Still very dry and breezy, but the violent Santa Ana winds have subsided. The Huntington Garden remains closed pending cleanup of fallen trees, and parts of Pasadena are still without power. The Los Angeles Times this morning has a photo gallery up of the aftermath of the 140 mph winds, including this:
I shut the door on the office Wednesday night and walked through a quiet garden into the house about 7 p.m. Marty followed me in a few minutes later and mentioned how windy it was. Wind? Are you kidding? What wind? A self-imposed news blackout is a common response here after an extended holiday like Thanksgiving, so I wasn’t keeping up on weather forecasts. (Will it rain or won’t it, is what I need to know.) I checked the back garden again, and sure enough, without any noticeable buildup, a strong howling wind was scrubbing the house, shaking the trees. French mystery writer Georges Simenon’s Inspector Maigret, played by Michael Gambon in an old BBC production, was a thorough distraction until bedtime, and I didn’t give the wind another thought until the next morning, when co-workers traded stories of sleepless nights, hysterical pets, power outages, trees fallen over parked cars, nightmare commute times due to debris in the roads. Though Ein & I slept through the night, Marty was up, pacing our creaky wooden bungalow out of habit, just as he paces the boats he’s captained through storms. He said the rattling windows and wind chimes kept him up. Too much turkey pot pie might have had something to do with it too.

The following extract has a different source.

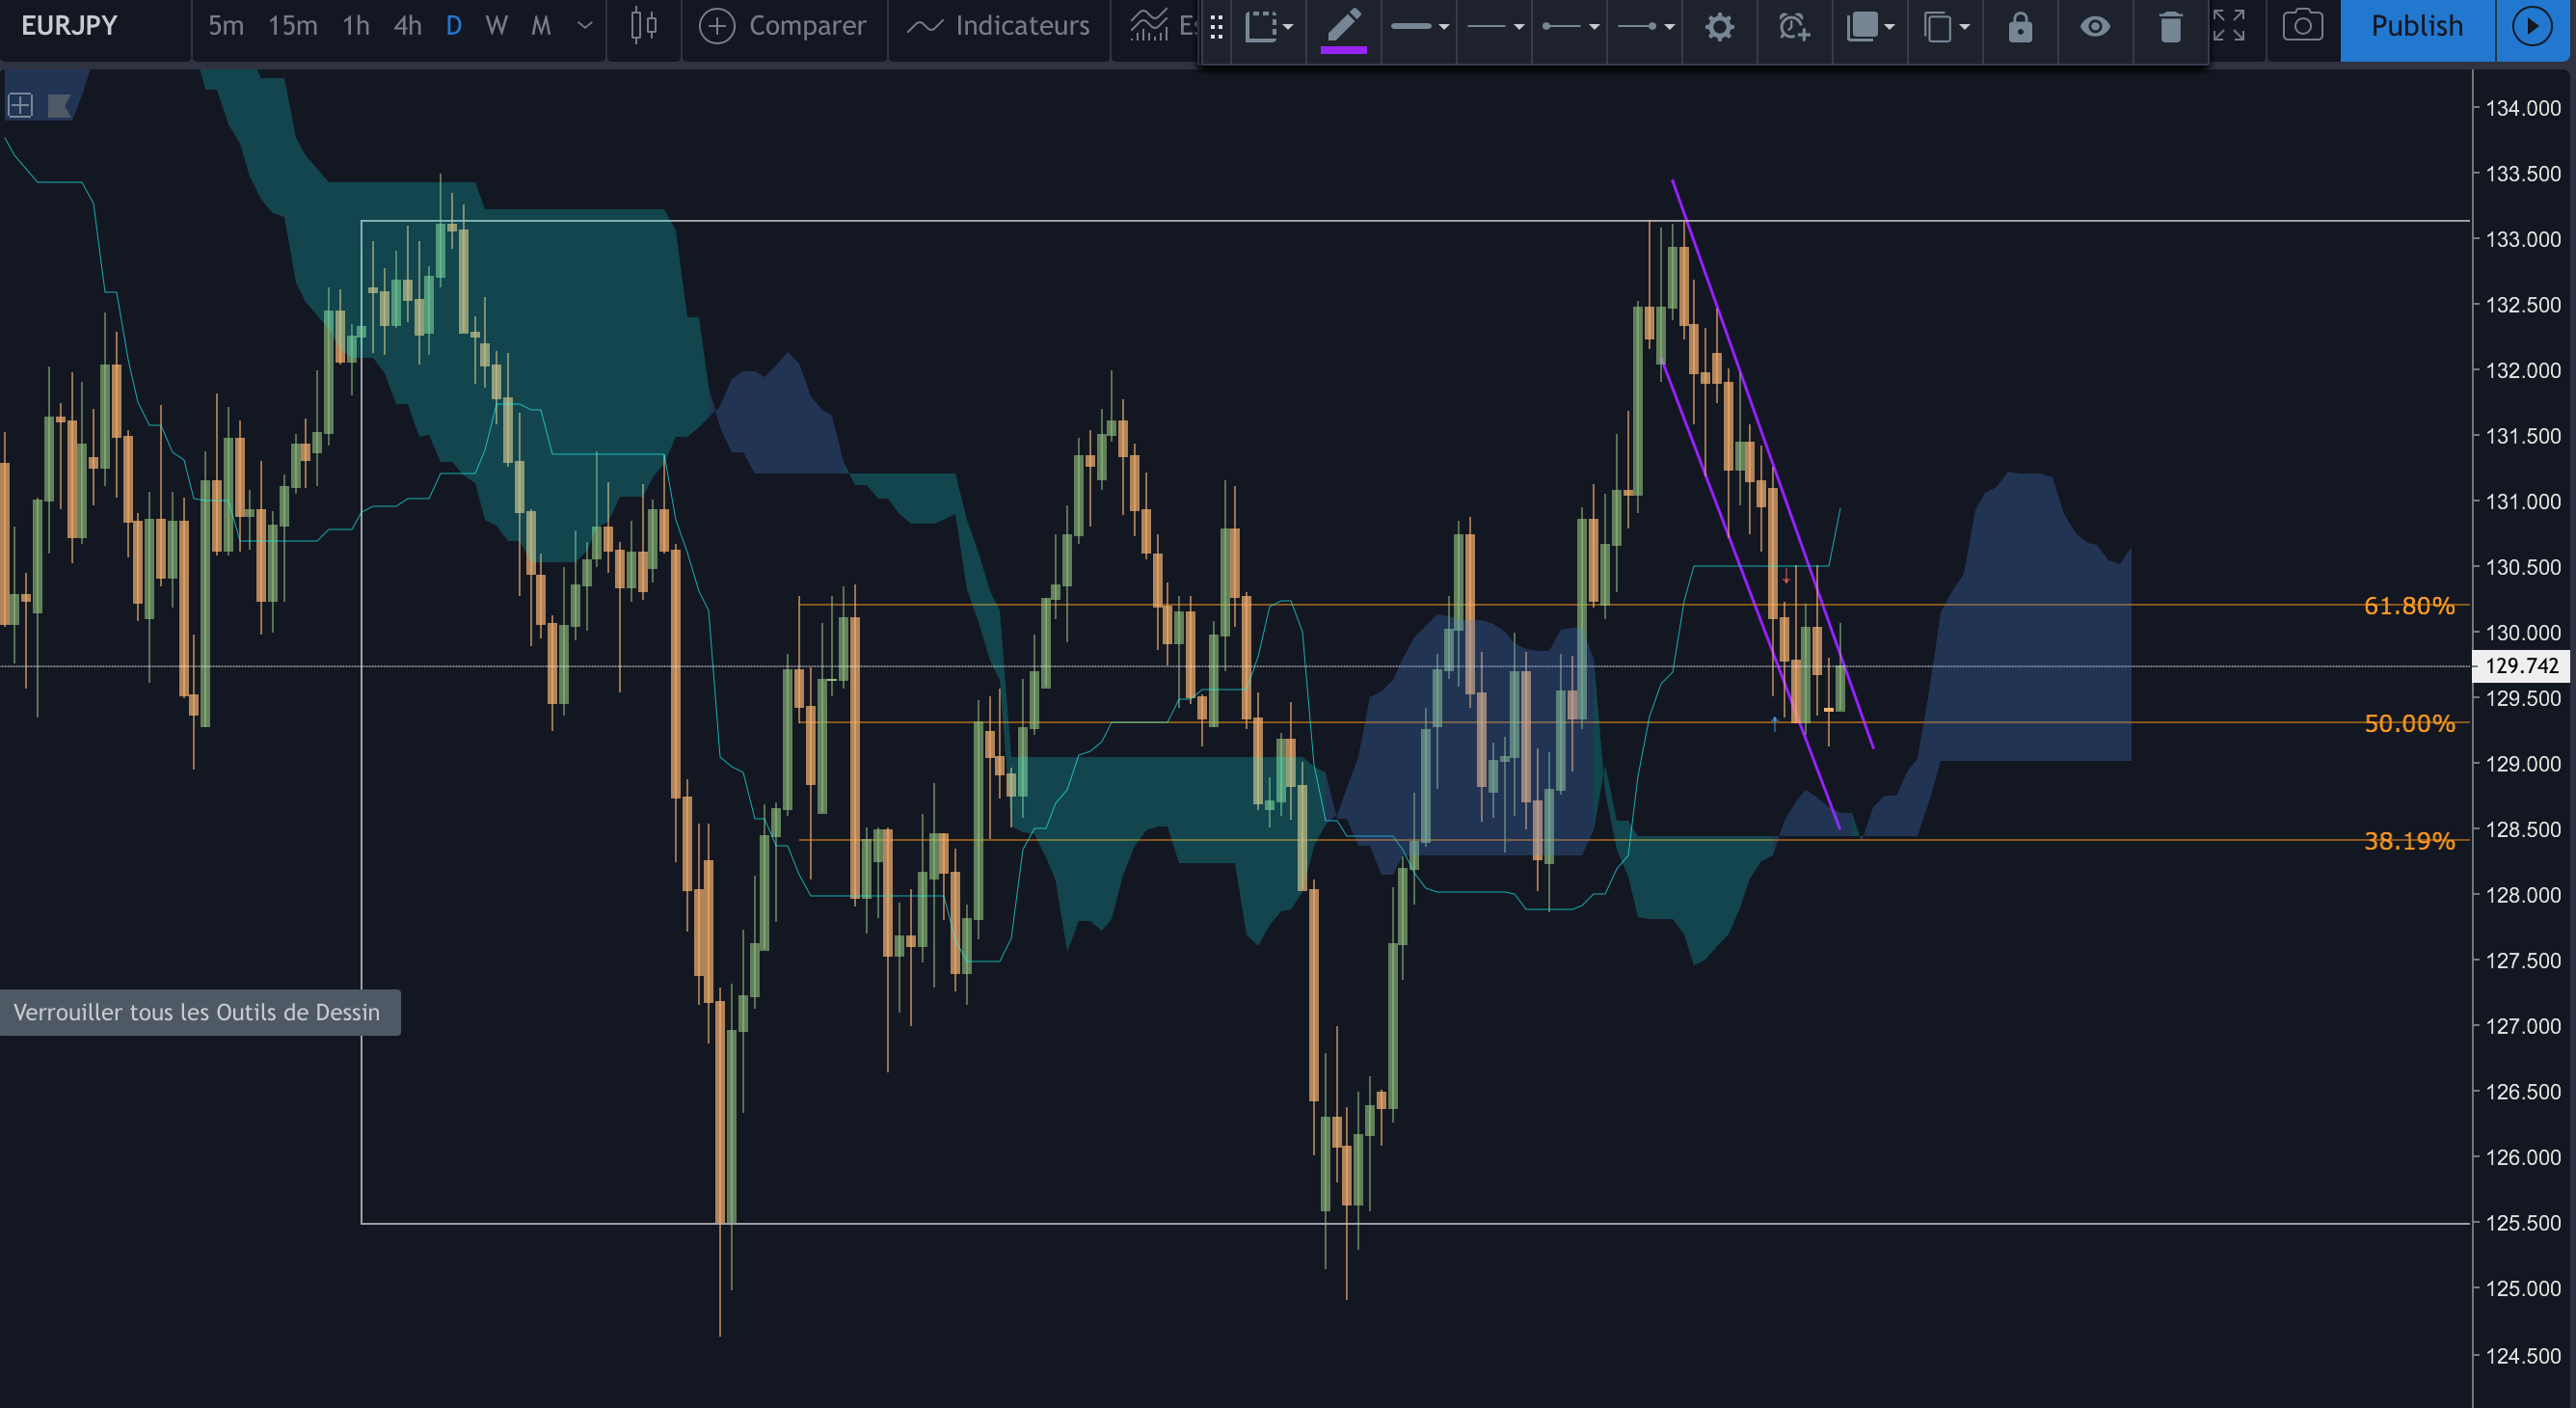Take a chart snapshot with the camera icon
This screenshot has height=1408, width=2576.
coord(2302,26)
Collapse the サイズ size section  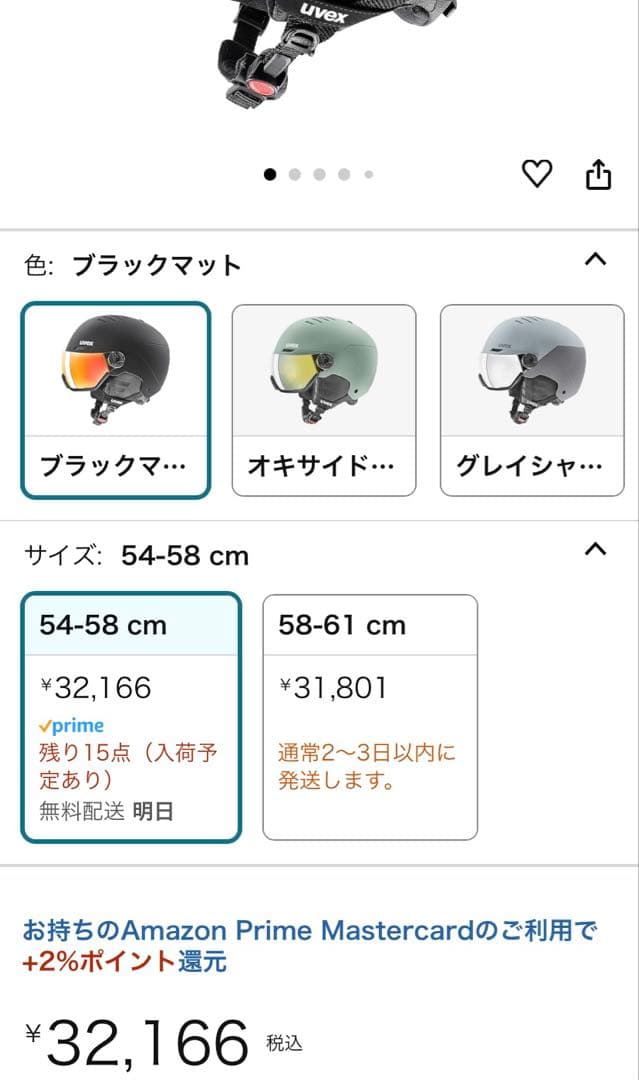pos(597,548)
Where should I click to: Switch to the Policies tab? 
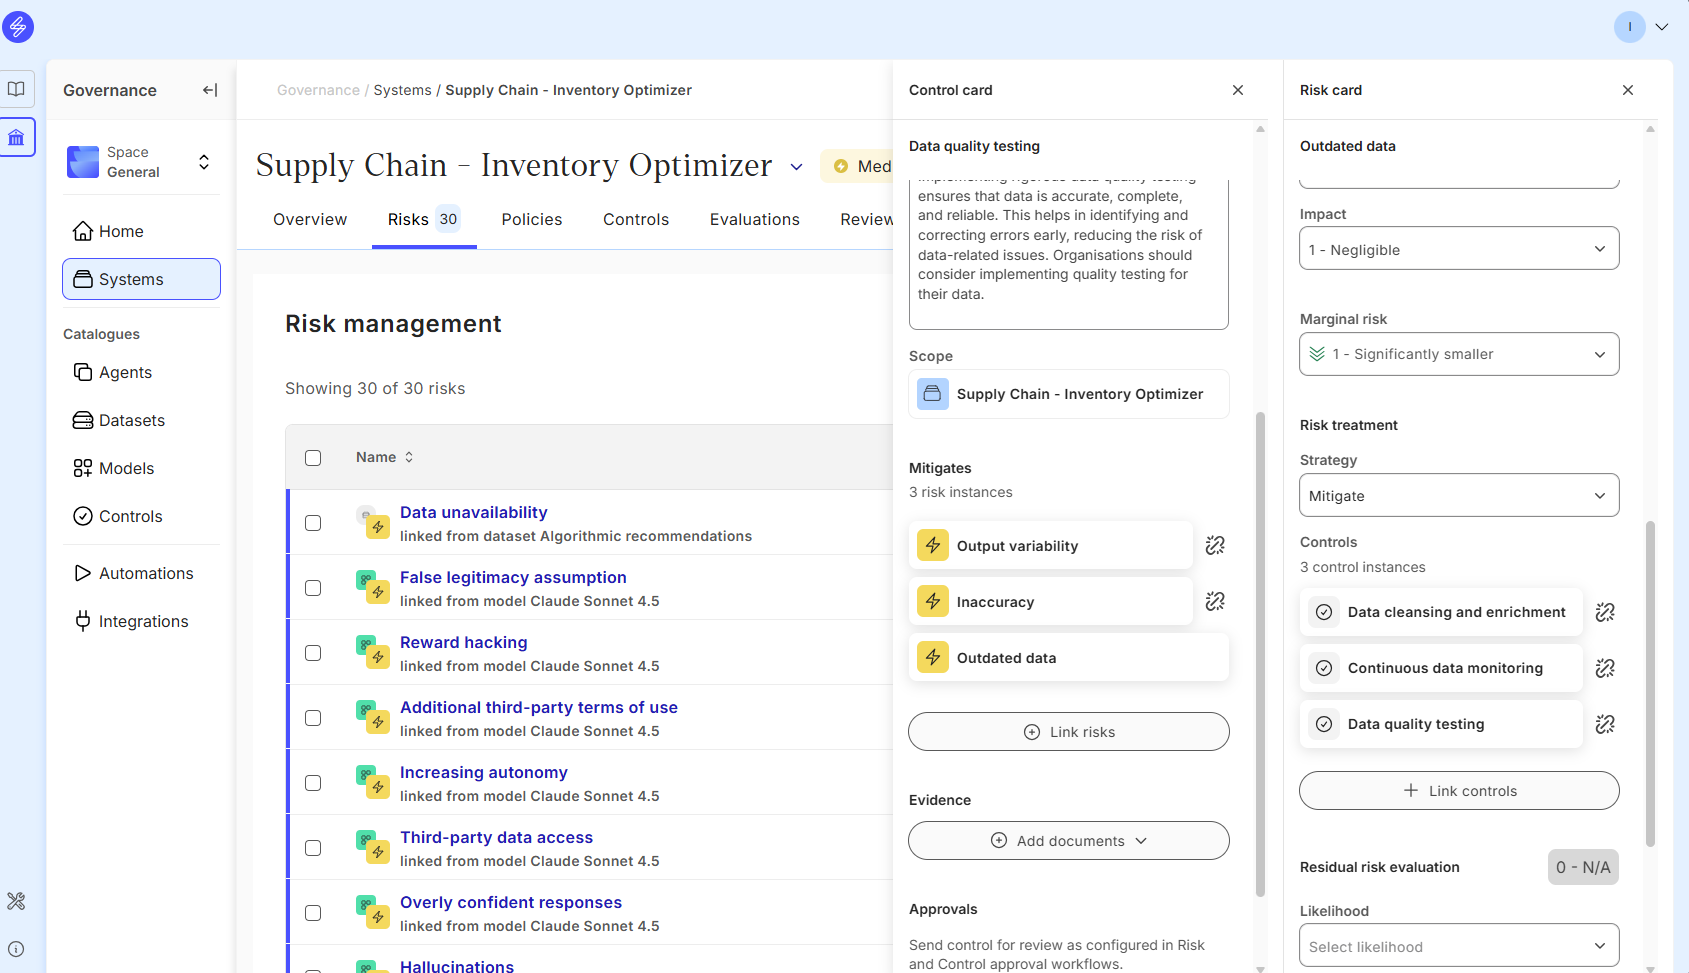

All three trees in the back garden are accounted for: the tropical Euphorbia cotinifolia, summer bedding in colder climates, a brittle tree here best grown with several trunks to prevent a single trunk snapping in two, the smoke tree Cotinus ‘Grace,’ recently limbed up to reduce sail for just such windstorms, and the Chinese fringe tree, Chionanthus retusus, sheltered on the east side of the house, still holding on to most of its leaves.
Unfortunately, windstorms like this past week’s often indelibly link trees with disaster in the public’s mind. The Illinois-based website “Trees Are Good” offers some calming advice entitled “First Aid Procedures For Trees; Post-Storm Damages and Treatment.”